- [WHAT IS ASKED]
Return the lines of the listing below exactly as they appear, from the line containing "Given: Expand the Web Search type dropdown" through the line containing "click(1084, 516)", with both of those lines included.

- [ENTRIES SUPPLIED]
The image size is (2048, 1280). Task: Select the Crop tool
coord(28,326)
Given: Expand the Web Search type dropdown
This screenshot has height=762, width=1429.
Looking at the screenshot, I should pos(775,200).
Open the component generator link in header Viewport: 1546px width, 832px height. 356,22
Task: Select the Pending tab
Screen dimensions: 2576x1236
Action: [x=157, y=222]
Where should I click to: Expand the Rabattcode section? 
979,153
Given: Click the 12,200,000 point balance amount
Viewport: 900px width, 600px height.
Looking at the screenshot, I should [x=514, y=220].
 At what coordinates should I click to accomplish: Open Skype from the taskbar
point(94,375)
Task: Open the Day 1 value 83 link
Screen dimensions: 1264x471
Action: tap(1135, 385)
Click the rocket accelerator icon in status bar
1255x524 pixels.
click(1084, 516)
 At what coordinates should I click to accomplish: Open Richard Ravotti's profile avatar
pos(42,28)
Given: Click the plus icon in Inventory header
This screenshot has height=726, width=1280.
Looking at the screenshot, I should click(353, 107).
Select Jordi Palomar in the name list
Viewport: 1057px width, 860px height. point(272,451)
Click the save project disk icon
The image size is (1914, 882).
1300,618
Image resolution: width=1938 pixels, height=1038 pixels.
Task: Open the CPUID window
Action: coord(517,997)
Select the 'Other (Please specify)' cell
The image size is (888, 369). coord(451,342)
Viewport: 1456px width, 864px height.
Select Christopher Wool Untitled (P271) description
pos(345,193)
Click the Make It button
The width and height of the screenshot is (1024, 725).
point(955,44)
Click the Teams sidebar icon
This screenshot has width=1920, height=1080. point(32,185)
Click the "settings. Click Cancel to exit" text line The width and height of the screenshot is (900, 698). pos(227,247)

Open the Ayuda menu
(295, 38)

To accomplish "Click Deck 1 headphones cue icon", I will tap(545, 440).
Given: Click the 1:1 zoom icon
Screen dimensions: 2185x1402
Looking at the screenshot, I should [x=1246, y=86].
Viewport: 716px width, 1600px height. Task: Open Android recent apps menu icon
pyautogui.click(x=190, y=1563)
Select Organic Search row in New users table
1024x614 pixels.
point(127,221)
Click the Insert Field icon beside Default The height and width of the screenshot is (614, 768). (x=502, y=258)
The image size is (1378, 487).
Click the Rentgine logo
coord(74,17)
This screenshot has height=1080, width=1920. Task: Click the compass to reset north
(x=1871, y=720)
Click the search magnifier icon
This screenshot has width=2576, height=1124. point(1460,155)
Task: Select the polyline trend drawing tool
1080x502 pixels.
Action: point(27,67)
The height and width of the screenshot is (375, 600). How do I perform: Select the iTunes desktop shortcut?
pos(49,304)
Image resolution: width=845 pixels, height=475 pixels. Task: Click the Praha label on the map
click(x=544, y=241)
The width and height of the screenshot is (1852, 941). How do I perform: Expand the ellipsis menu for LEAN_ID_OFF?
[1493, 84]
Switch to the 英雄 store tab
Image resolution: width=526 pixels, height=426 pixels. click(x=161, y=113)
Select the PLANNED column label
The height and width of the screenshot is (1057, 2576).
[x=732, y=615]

- [SOLVED EXERCISE]
Given: Expand the Web Search type dropdown
This screenshot has height=762, width=1429.
Looking at the screenshot, I should pos(775,200).
Open the component generator link in header Viewport: 1546px width, 832px height. 356,22
Task: Select the Pending tab
Screen dimensions: 2576x1236
Action: [x=157, y=222]
Where should I click to: Expand the Rabattcode section? 
979,153
Given: Click the 12,200,000 point balance amount
Viewport: 900px width, 600px height.
Looking at the screenshot, I should [x=514, y=220].
 At what coordinates should I click to accomplish: Open Skype from the taskbar
point(94,375)
Task: Open the Day 1 value 83 link
Screen dimensions: 1264x471
Action: tap(1135, 385)
Click the rocket accelerator icon in status bar
1255x524 pixels.
click(1084, 516)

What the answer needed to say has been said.